Let $X$ be a compact Riemann surface, $A$ is a finite subset of $X$, $X^* = X\backslash A$, show that for any $p, q\in X^*$, $p\ne q$, there is a holomorphic function $f$ on $X^*$ such that $f(p)=0, f(q)=1$.
Could you please give me any hints? Thanks!
Edit: "for any $p, q\in X$" $\to$ "for any $p, q\in X^*$".
This can be done nicely with Riemann-Roch. We need for $A \neq \emptyset$, or else this is impossible as there are no nonconstant holomorphic functions defined on a compact Riemann surface.
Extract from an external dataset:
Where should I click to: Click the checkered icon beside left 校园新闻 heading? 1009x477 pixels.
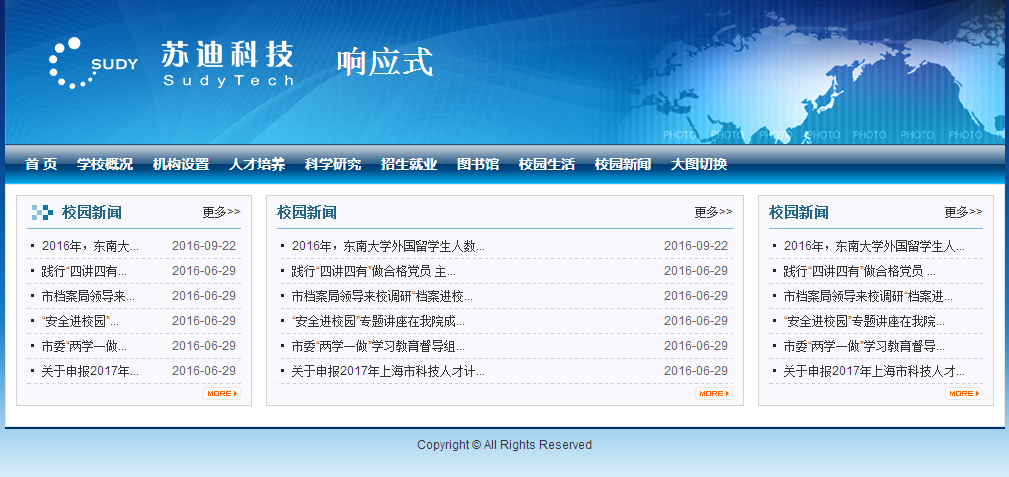42,212
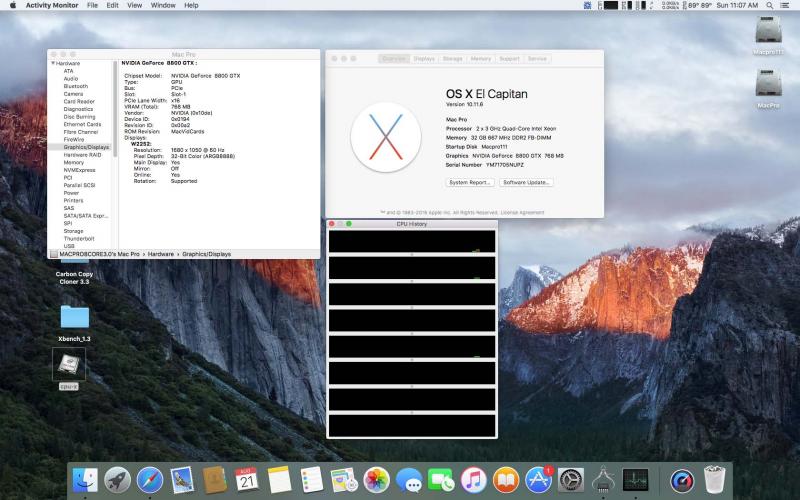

So let $z_0 \in A$. Let $D$ and $D'$ be the divisors $p - (2g +1)z_0$ and $p + q - (2g+1)z_0$. The degrees of $D$ and $D'$ are $-2g$ and $-2g + 1$, so that the degrees of $D^{-1}$ and $D'^{-1}$ are $2g$ and $2g-1$. In particular, both $D^{-1}$ and $D'^{-1}$ have degree greater than $2g-2$, hence there are no nonzero meromorphic differentials whose divisors are multiples of $D^{-1}$ or $D'^{-1}$. So Riemann-Roch then tells us: $$\dim\{ f \text{ meromorphic on $X$} \mid D \text{ divides } f\} = 2g - g + 1 = g +1,$$ $$\dim\{ f \text{ meromorphic on $X$} \mid D' \text{ divides } f\} = 2g - 1 - g + 1 = g.$$ As the first dimension exceeds the second, let $f$ be a meromorphic function on $X$ so that $D | f$ but $D'$ does not divide $f$. As $D$ divides $f$, $f(p) = 0$ and the principal part of $f$ consists of a pole of order at most $2g+1$ at $z_0$. We can thus rule out the possibility that $f(q) = 0$, as otherwise we would have $D' | f$. So $f$ is the desired function.